## Description of the task
Read each of the lines below and tally those with "agent"; the tally is the whole answer.

═══ Supplied entries

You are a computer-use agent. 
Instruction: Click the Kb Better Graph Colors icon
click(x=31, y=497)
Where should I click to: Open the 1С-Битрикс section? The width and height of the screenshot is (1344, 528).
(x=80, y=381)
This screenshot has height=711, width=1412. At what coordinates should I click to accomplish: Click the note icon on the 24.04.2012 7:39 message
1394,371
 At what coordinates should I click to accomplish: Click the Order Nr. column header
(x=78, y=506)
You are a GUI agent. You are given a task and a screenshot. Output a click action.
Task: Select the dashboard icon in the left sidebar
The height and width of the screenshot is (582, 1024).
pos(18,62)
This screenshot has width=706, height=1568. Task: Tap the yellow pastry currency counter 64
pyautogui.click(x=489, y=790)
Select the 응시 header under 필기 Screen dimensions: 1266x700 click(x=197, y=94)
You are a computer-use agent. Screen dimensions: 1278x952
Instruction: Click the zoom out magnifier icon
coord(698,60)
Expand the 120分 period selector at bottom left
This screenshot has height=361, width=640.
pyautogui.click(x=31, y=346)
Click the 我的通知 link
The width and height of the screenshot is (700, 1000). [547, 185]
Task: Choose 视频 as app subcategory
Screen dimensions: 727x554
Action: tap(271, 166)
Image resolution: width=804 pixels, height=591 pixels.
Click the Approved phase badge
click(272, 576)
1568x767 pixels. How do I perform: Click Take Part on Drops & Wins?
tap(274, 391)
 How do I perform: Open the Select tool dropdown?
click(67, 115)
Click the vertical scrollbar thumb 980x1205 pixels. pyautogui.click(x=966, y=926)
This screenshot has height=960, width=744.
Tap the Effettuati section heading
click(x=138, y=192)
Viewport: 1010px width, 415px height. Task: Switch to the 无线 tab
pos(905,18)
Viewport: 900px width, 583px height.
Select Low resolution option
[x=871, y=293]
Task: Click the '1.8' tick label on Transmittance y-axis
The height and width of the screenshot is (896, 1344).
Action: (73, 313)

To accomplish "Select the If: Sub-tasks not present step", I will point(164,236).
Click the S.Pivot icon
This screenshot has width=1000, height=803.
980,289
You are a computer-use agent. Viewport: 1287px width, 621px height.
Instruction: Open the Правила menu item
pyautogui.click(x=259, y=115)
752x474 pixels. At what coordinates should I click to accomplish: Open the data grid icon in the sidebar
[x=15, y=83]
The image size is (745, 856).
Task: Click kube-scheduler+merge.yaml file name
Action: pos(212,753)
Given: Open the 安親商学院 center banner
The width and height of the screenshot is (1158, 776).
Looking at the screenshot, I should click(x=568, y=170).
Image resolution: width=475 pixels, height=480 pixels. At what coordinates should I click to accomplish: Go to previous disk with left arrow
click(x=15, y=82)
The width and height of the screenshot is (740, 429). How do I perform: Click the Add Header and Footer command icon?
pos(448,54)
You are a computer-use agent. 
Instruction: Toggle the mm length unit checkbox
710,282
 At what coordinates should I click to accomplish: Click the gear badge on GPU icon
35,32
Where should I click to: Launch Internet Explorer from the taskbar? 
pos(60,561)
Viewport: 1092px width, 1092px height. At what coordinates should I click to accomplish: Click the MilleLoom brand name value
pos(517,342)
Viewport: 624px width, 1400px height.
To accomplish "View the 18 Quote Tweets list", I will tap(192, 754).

══════

## Written answer
5